* **Instructions for the task**: Copy the listing below word for word, starting at the line that contains "Where should I" and continuing through the end of the listing, with both ends included. Leave the pictures out of your copy.
────────────────
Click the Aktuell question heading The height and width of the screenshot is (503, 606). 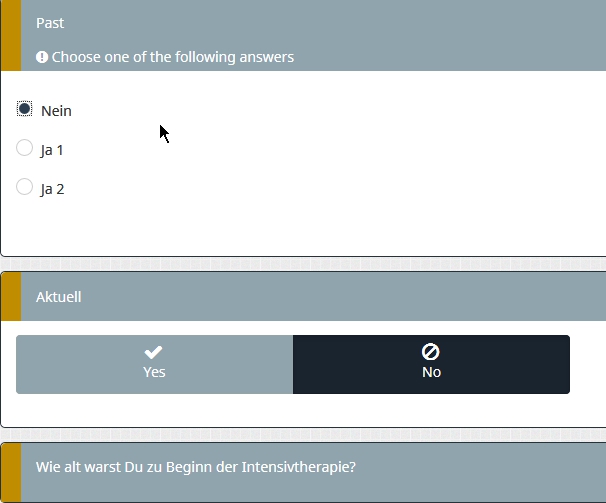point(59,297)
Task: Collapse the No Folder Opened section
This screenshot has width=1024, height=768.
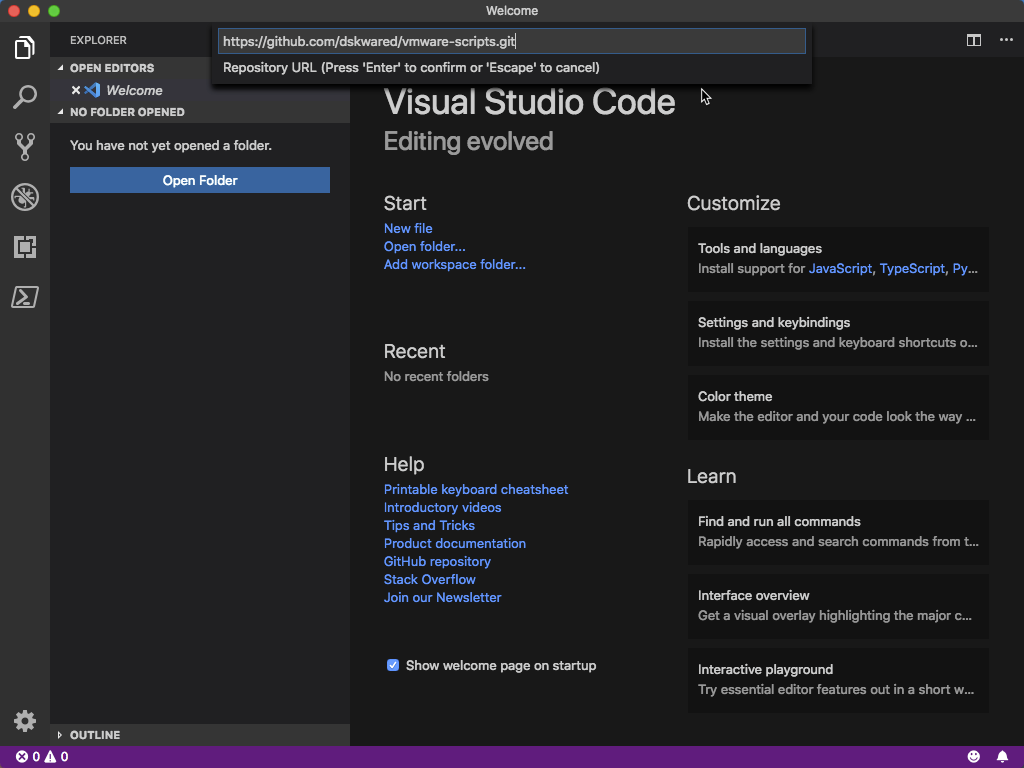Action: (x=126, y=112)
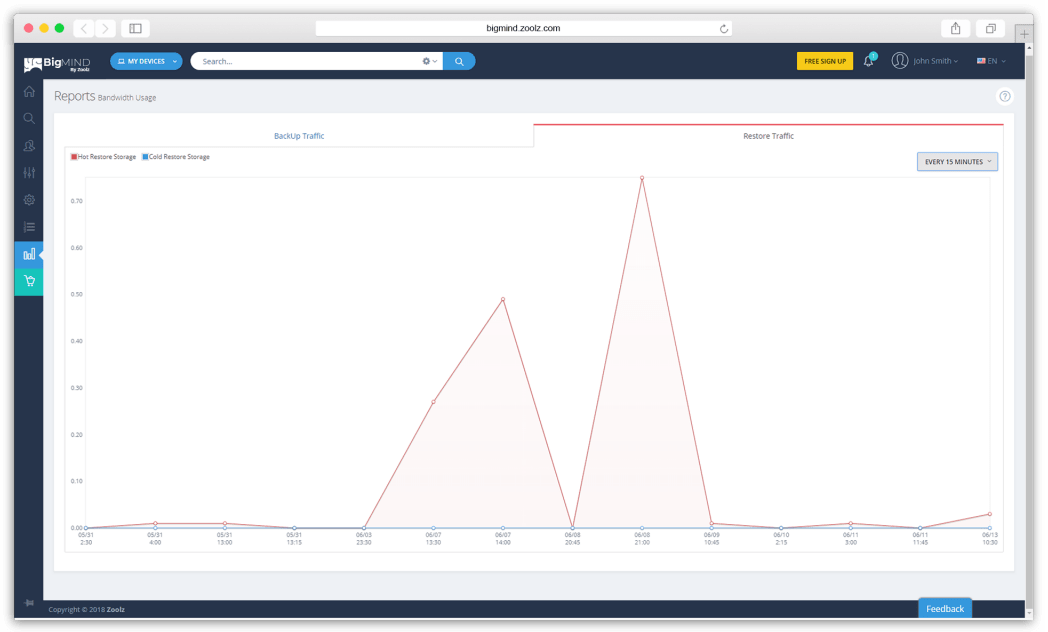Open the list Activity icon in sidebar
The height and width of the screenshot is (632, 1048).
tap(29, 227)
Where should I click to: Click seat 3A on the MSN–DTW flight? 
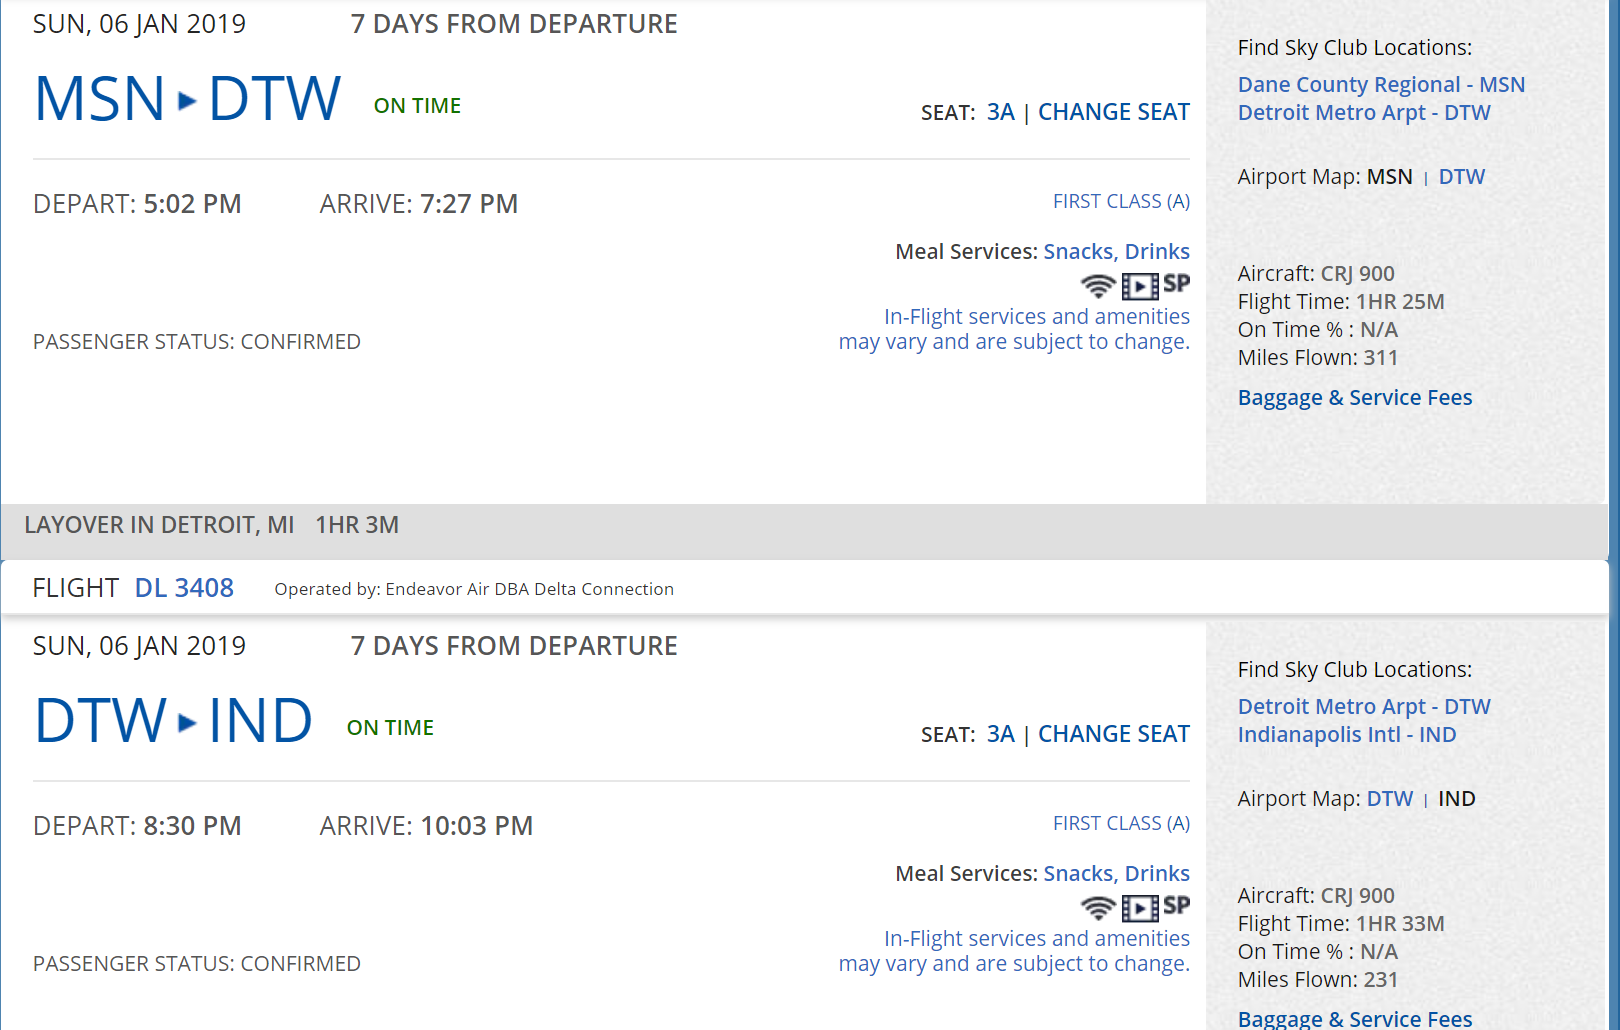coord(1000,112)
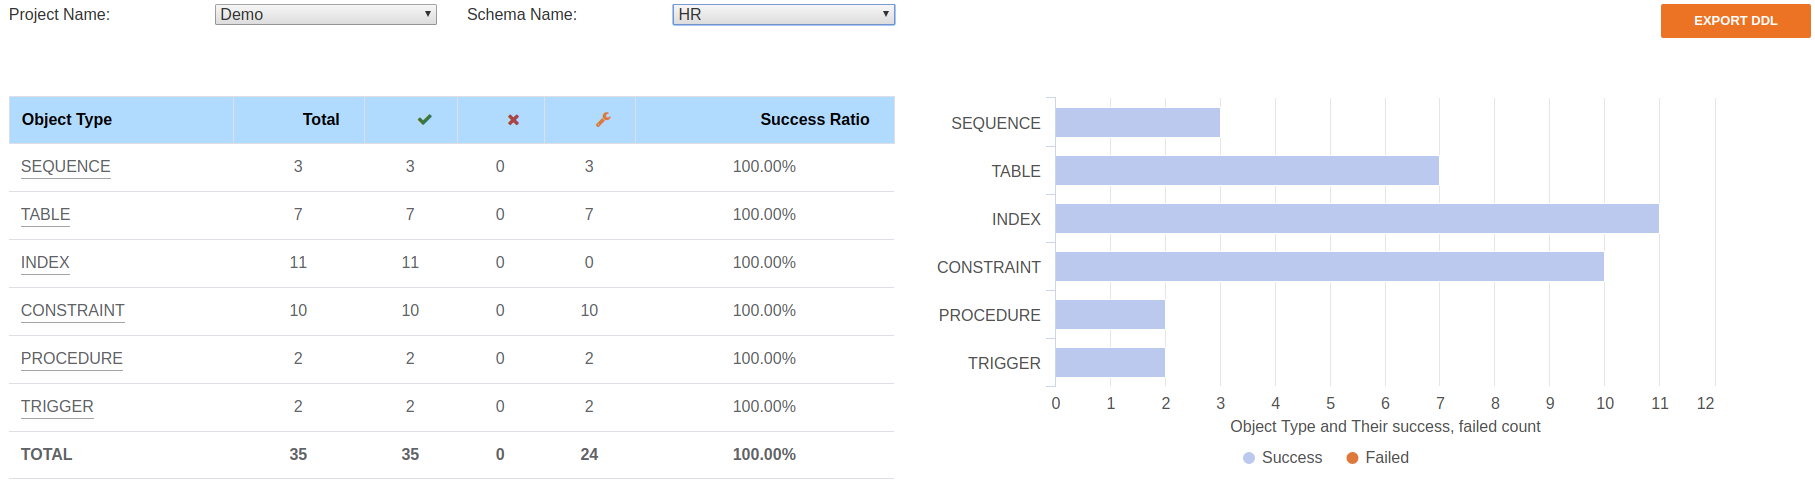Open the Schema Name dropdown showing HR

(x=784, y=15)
────────────────
* **Right answer**:
Where should I click to: Click seat 3A on the MSN–DTW flight? 
coord(1000,112)
Open the Schema Name dropdown showing HR

(x=784, y=15)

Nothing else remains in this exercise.